Elle avait aidé de nombreux Français à obtenir un suicide assisté en Suisse. Elle avait planifié son propre départ, pour janvier 2020, à Bâle. Avant de renoncer suite à la naissance d’un de ses petits-enfants. Et avait parfois choqué. Pas question de «finir avec des couches», d'«emmerder ses enfants», de «trembler, boiter, baver, puer». Exclu aussi que sa peau devienne «ridée comme un vieux sac en croco Hermès», avait-elle par exemple balancé.

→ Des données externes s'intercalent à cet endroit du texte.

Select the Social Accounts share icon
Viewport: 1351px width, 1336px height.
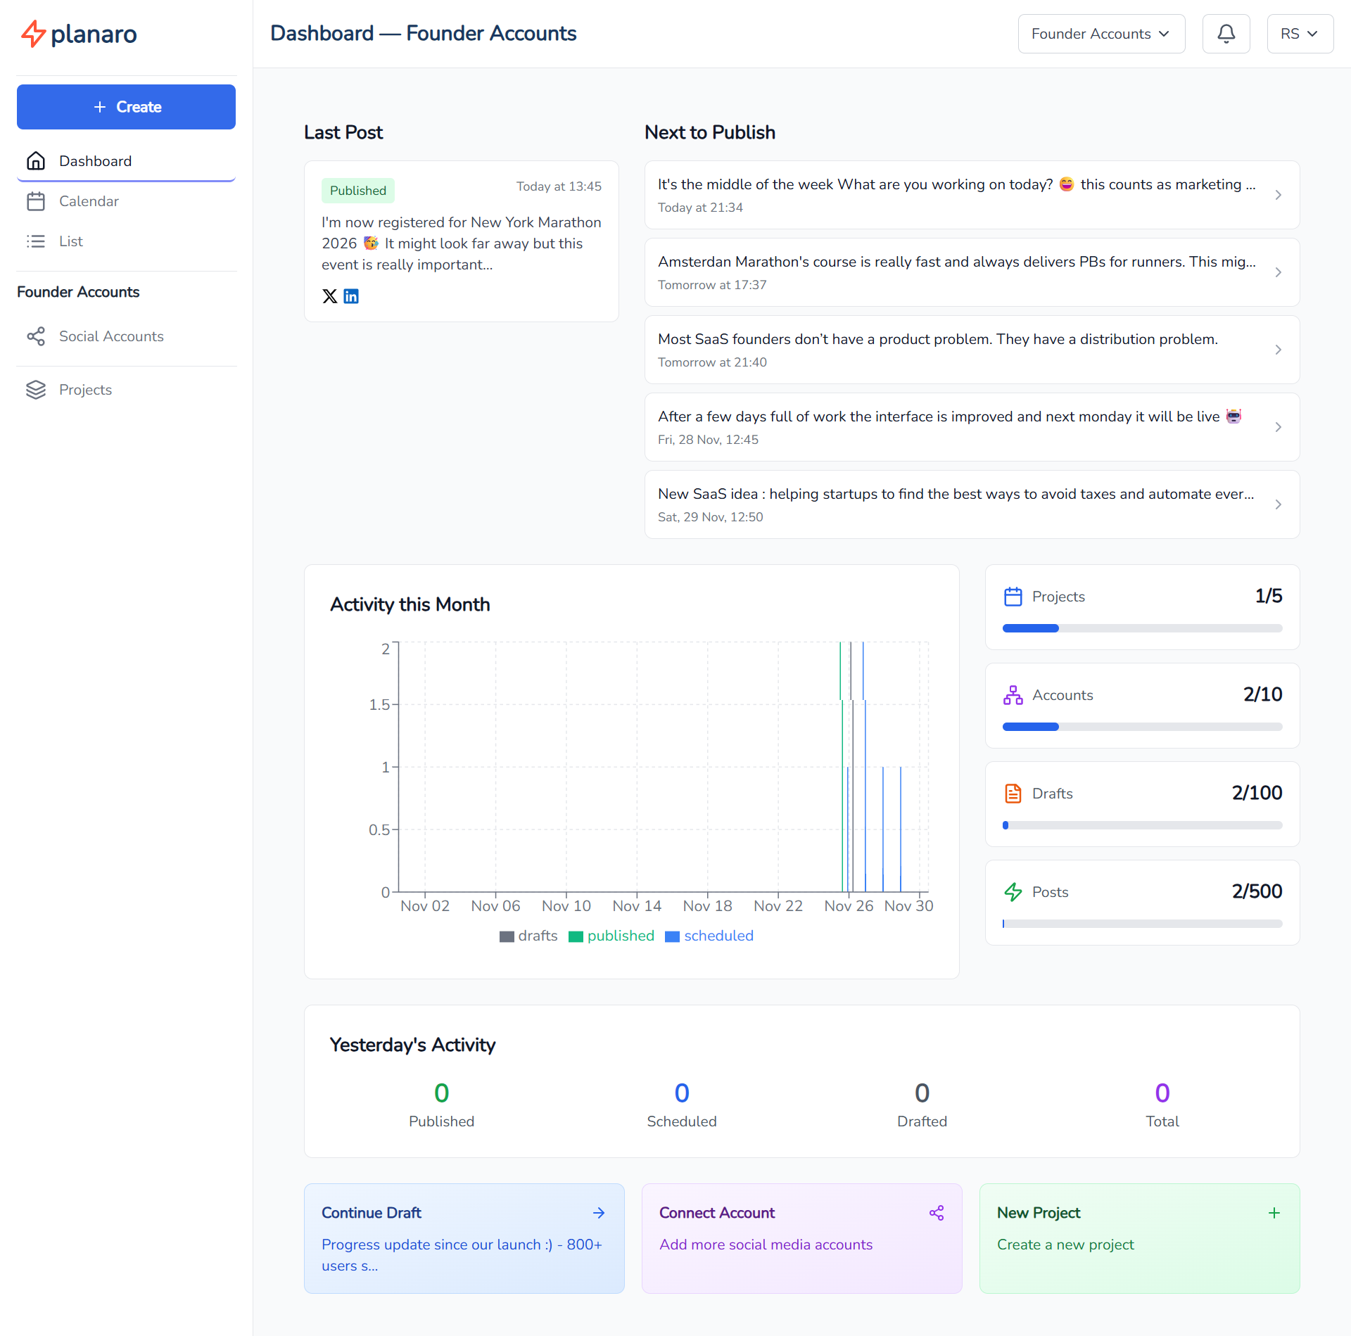click(36, 336)
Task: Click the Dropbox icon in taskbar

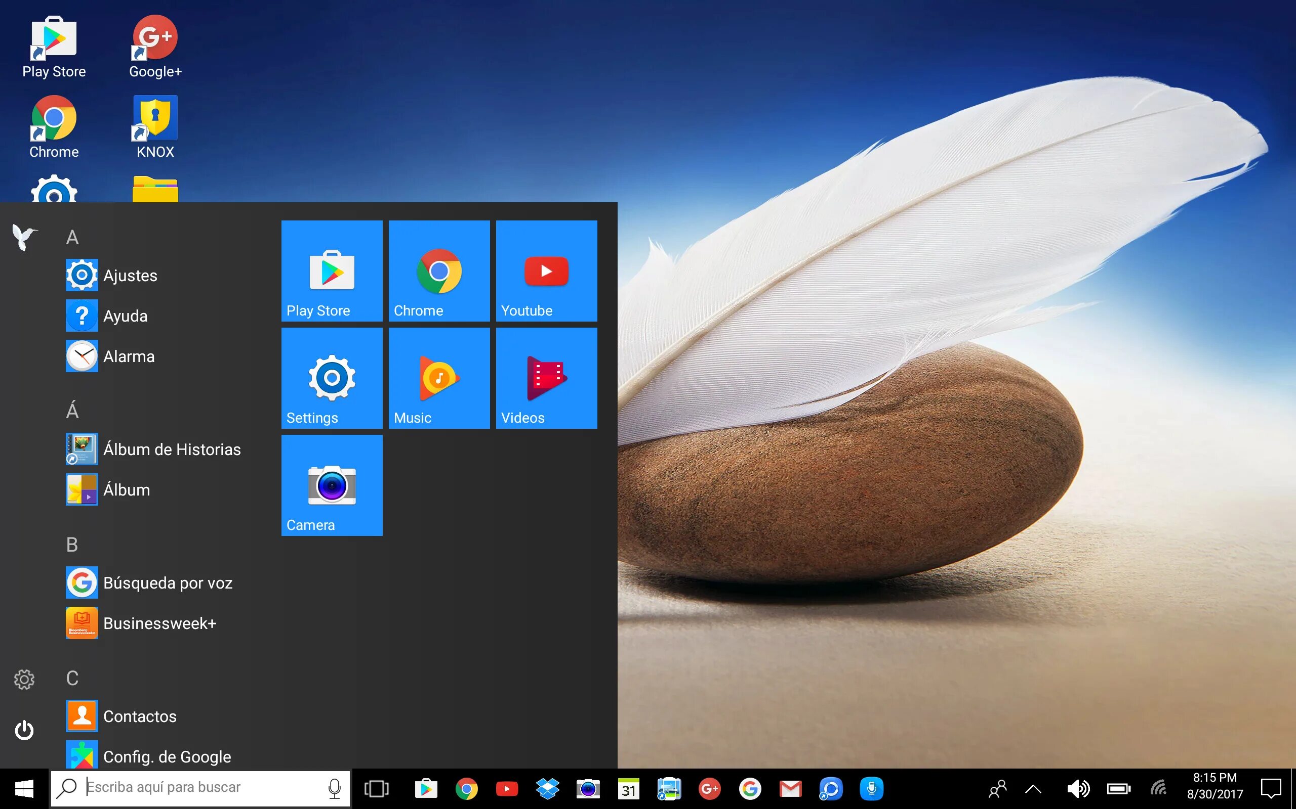Action: coord(547,789)
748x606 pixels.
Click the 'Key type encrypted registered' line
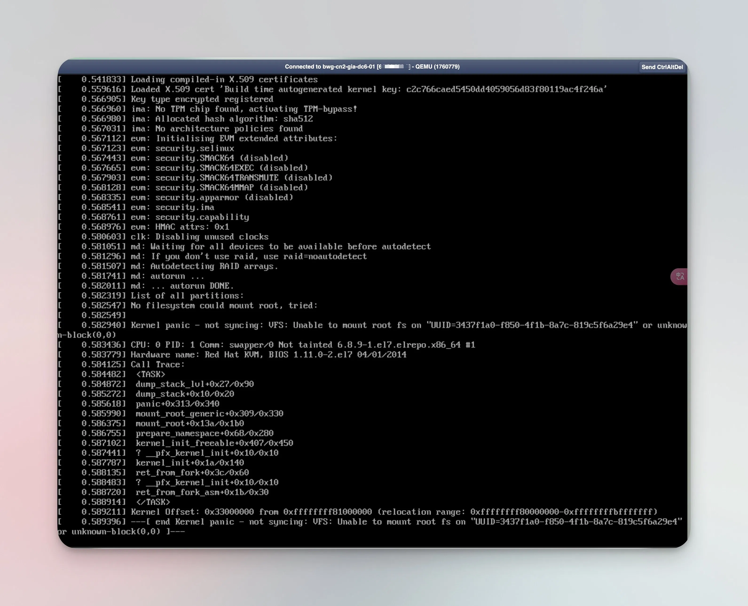click(x=202, y=99)
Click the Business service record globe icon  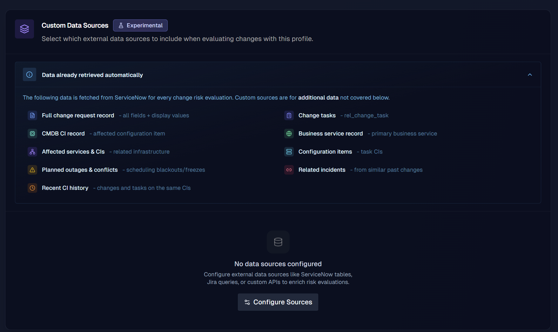click(289, 134)
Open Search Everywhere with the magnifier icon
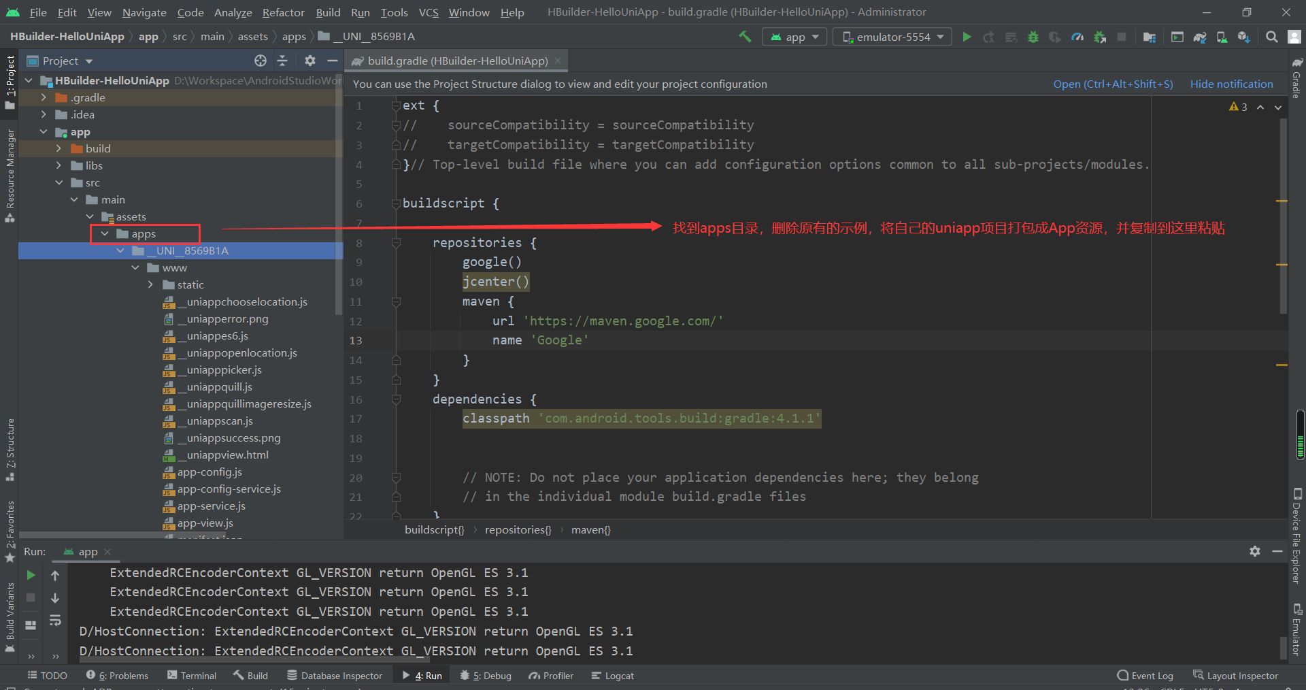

Le 29 mars, jour de son décès, elle a publié un dernier texte poignant sur son blog. Sans dire comment, elle y explique avoir obtenu du pentobarbital, «interdit pour les humains, mais autorisé pour les chiens», souligne-t-elle.

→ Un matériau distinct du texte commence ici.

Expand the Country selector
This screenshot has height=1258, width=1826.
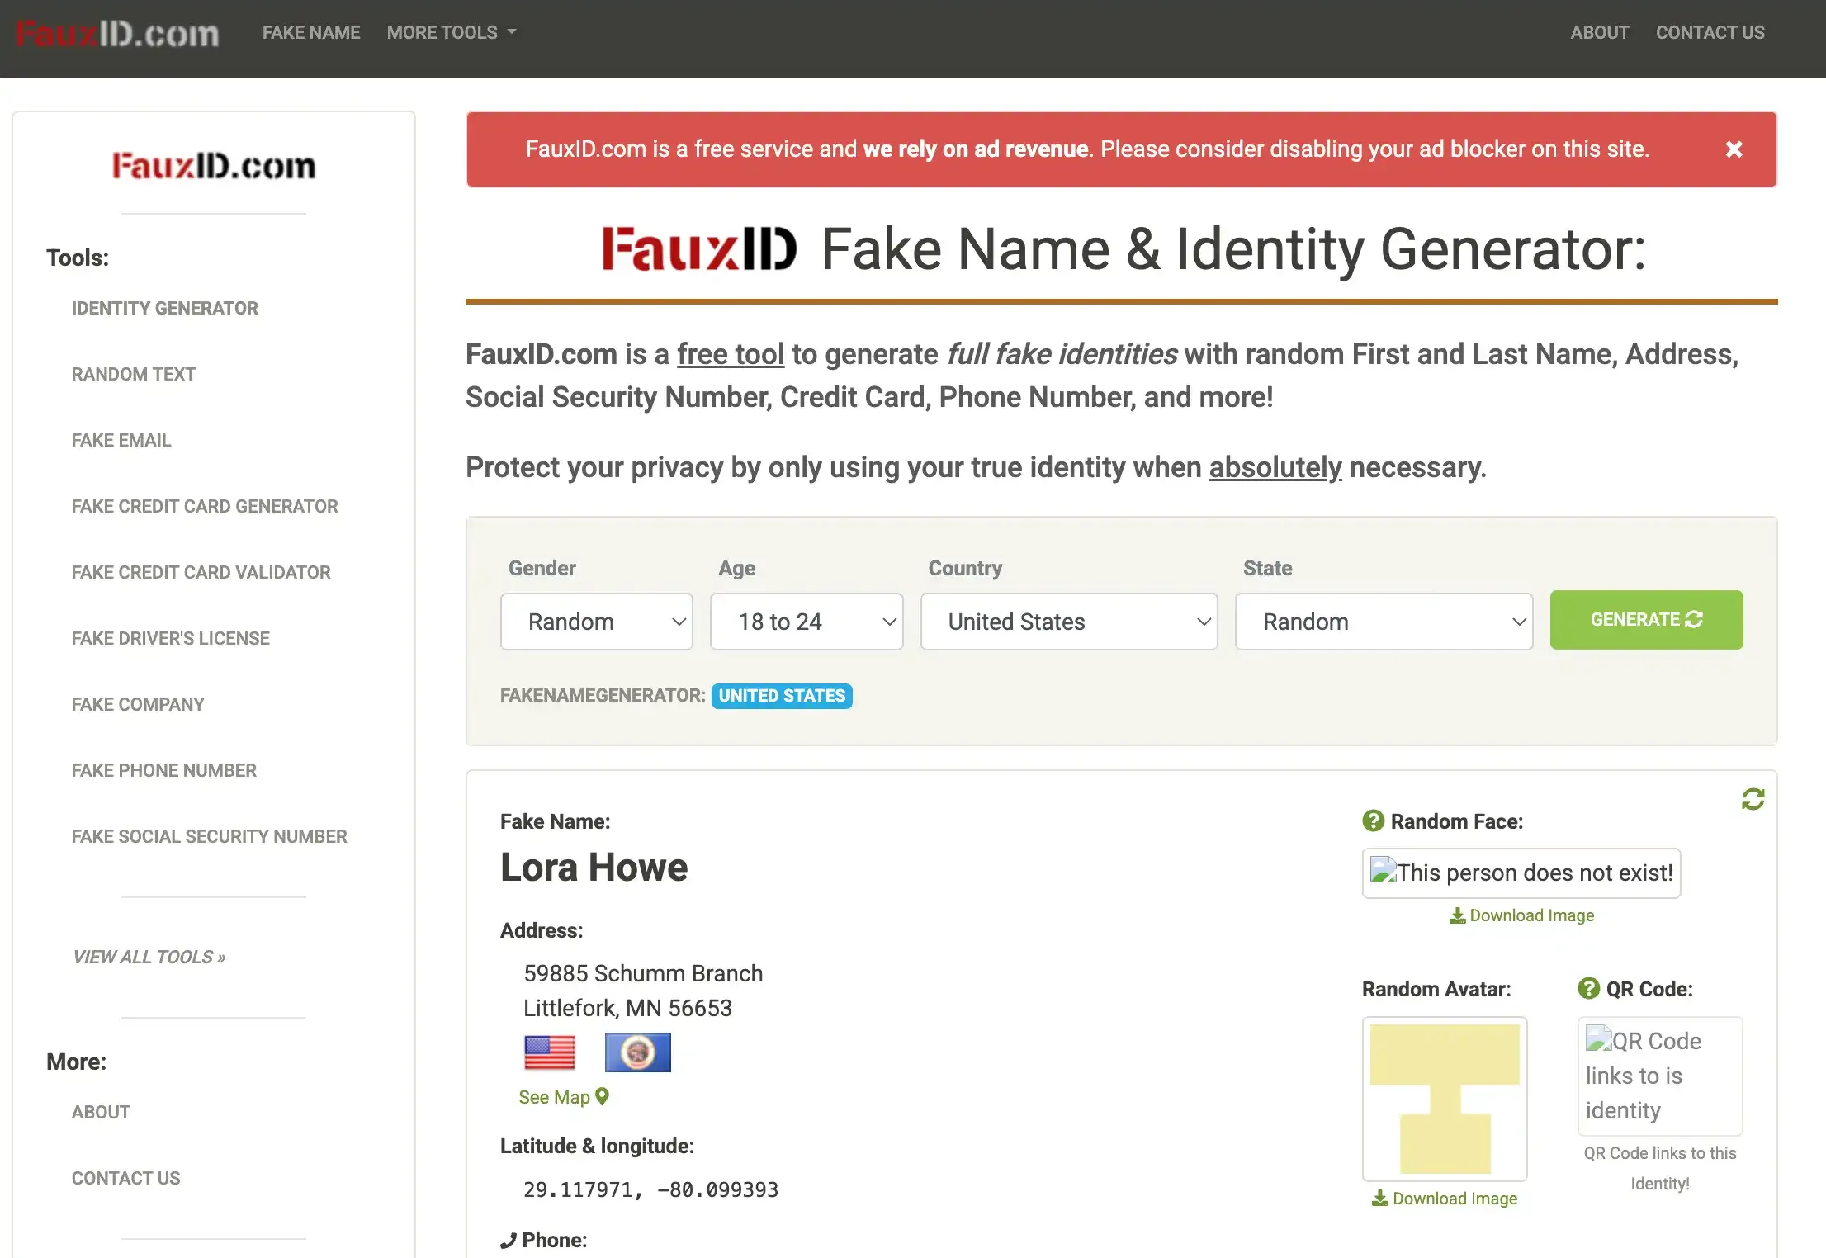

«Droit à IVV, l’interruption volontaire de vieillesse»

«J‘ai l‘âge de mourir. Le danger est de vieillir encore plus. La dépendance et la décrépitude me font bien plus peur que la mort. Je ne veux pas devenir plus vieille. C‘est mon choix. Mon droit aussi», a-t-elle écrit. «Je ne veux pas assister à ma propre déchéance. Je ne veux pas être déjà mourante pour avoir le droit de mourir. (…) Aujourd’hui je revendique mon droit à l’IVV (interruption volontaire de vieillesse). Un vieillard qui meurt, c’est dans l’ordre des choses, tout comme un bébé qui naît.»

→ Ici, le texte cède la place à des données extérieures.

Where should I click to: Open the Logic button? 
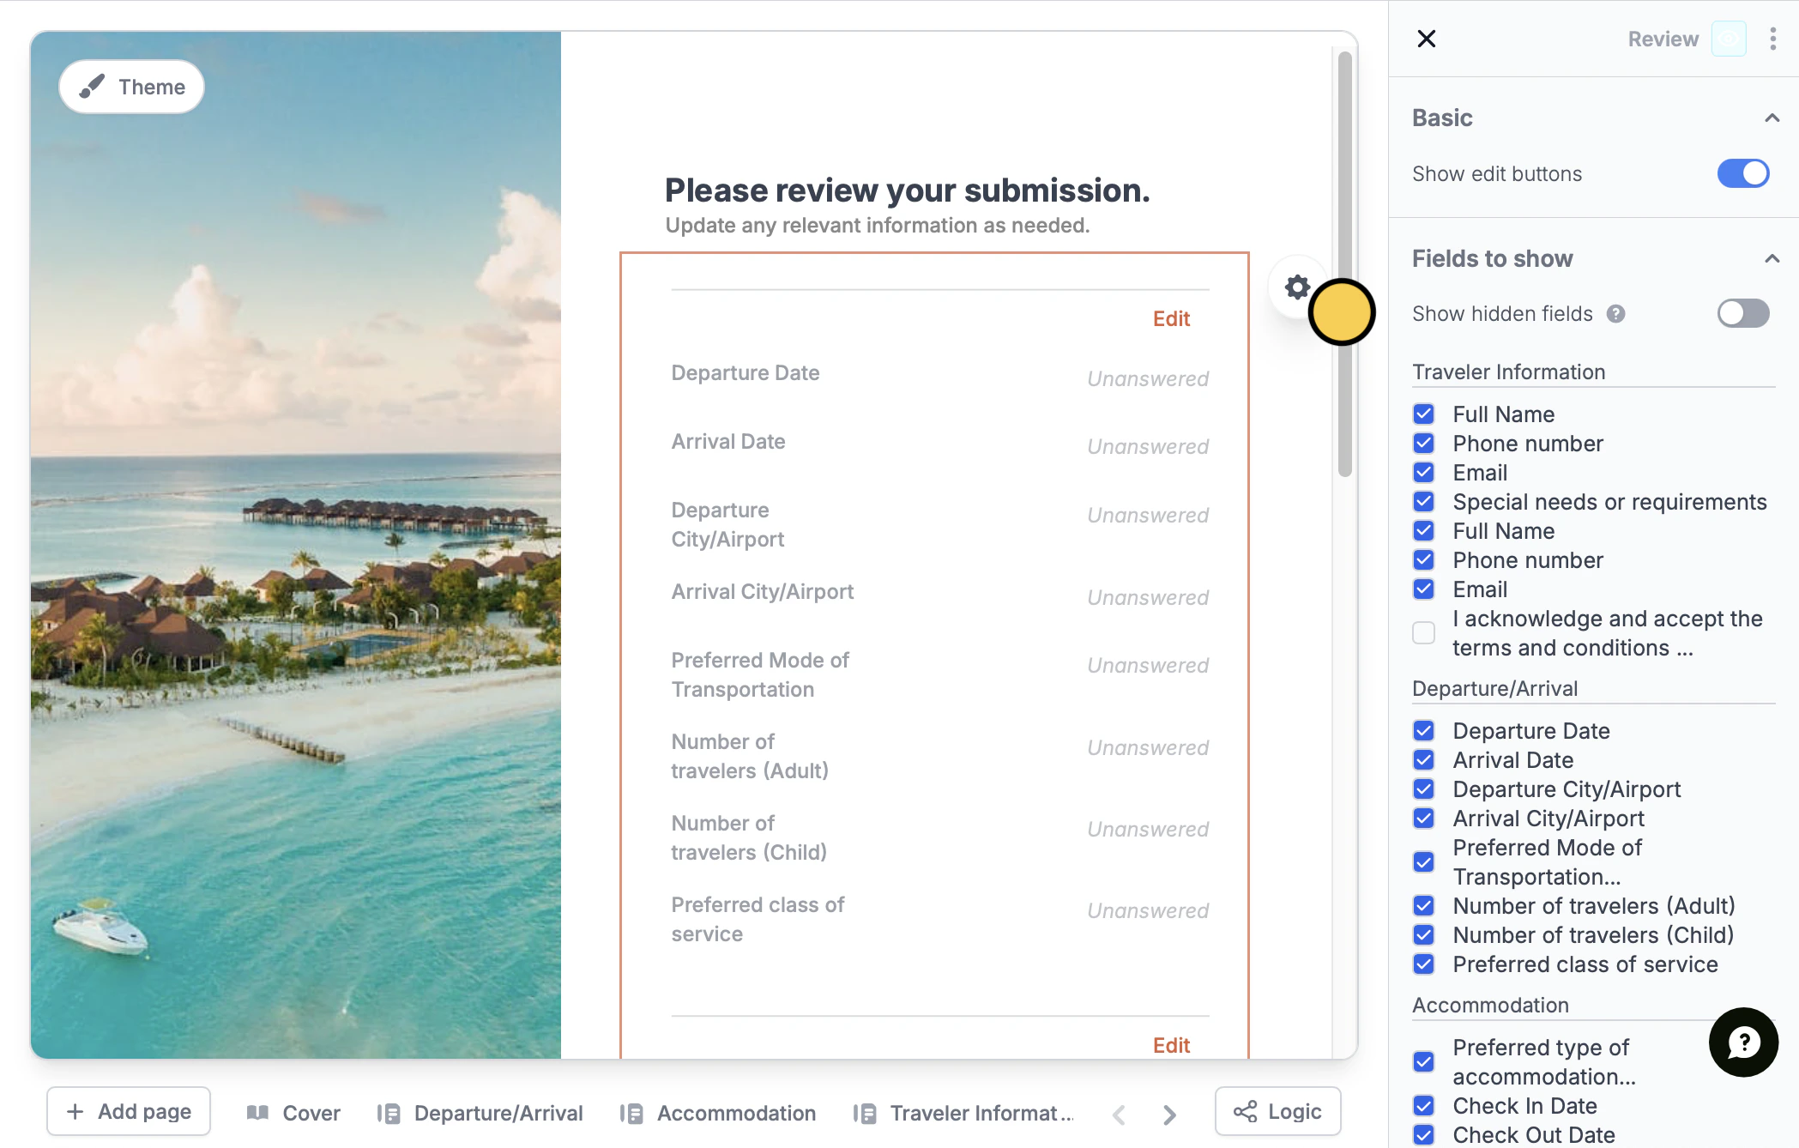(1277, 1112)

Selon ce dernier texte, Jacqueline Jencquel s’est donné la mort chez elle, à Paris. Elle aurait pu obtenir un suicide assisté en Suisse. Mais «je n‘ai pas eu envie de m‘exiler pour mourir», a-t-elle précisé.

La Française a pesté une dernière fois contre les lois de son pays, qui n’autorisent ni l’euthanasie ni le suicide assisté. Et qui l’ont contrainte à partir seule, a-t-elle regretté. Si elle avait été accompagnée, ses proches auraient pu être poursuivis pour «non-assistance à personne en danger», a-t-elle relevé.

«J‘espère que la loi va changer»

«Je regrette de ne pas pouvoir être entourée de ceux que j‘aime. J‘espère que la loi va changer et que d‘autres, après moi, auront la possibilité de partir, entourés de leurs proches, lorsqu‘ils l‘auront décidé et qu‘ils auront atteint l‘hiver de leurs vies. Devoir se cacher pour mourir, voilà ce à quoi nous sommes réduits si nous refusons de vieillir au-delà du seuil qui nous paraît acceptable», a-t-elle souligné.

«Je meurs seule. C‘est vrai. Mais je suis chez moi», a-t-elle encore écrit. «Je regarderai intensément le visage de mes enfants avant de fermer les yeux pour toujours. Je penserai à tout l‘amour qu‘ils m‘ont donné et que je leur ai bien rendu.»